* The task *
In the listing that follows, the range to quote begins at the line that has "Task: Toggle Italic formatting button" and ends after the line that has "Given: Edit the Apple Store Reviews widget"; quote it verbatim and add nothing.
*** Opening Exercise materials ***
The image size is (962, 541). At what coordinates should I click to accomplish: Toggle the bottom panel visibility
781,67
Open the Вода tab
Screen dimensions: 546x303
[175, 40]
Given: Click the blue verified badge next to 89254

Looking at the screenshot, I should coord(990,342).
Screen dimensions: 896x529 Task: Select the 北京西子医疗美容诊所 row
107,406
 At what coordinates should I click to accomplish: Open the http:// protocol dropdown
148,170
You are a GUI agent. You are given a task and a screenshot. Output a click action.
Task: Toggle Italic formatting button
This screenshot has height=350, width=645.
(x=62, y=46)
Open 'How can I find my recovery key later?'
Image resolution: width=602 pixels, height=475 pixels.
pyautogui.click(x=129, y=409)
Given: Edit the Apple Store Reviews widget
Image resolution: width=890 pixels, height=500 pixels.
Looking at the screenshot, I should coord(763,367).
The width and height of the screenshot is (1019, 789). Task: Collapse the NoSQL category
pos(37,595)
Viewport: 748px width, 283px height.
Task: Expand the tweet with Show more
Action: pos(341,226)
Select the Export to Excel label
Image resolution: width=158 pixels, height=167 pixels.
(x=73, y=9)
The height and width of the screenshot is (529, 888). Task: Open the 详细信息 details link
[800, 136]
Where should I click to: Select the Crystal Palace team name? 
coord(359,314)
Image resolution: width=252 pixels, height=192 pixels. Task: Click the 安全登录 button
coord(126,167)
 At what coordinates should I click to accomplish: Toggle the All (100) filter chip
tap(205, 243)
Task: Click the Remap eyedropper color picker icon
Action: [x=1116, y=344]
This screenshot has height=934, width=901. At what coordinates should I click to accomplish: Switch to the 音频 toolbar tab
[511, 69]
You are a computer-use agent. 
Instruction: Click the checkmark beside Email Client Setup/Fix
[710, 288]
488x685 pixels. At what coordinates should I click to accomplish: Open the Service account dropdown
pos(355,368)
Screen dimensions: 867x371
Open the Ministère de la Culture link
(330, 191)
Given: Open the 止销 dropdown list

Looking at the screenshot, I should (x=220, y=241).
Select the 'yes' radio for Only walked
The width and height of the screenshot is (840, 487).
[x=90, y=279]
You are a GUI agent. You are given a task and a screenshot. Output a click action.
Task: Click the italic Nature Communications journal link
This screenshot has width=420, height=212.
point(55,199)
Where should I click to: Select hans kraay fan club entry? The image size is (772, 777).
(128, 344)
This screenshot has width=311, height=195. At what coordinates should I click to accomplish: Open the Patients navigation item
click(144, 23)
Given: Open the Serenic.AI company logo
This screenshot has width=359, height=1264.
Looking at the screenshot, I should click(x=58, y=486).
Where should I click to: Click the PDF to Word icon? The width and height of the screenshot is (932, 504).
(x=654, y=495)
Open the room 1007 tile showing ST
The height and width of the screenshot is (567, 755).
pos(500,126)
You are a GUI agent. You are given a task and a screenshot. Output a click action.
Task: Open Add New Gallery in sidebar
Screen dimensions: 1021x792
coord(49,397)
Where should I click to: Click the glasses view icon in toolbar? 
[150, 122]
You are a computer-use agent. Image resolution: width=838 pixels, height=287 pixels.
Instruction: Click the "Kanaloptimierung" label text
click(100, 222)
*** Closing Exercise materials ***
* Exercise output *
Task: Toggle Italic formatting button
This screenshot has height=350, width=645.
(x=62, y=46)
Open 'How can I find my recovery key later?'
Image resolution: width=602 pixels, height=475 pixels.
pyautogui.click(x=129, y=409)
Given: Edit the Apple Store Reviews widget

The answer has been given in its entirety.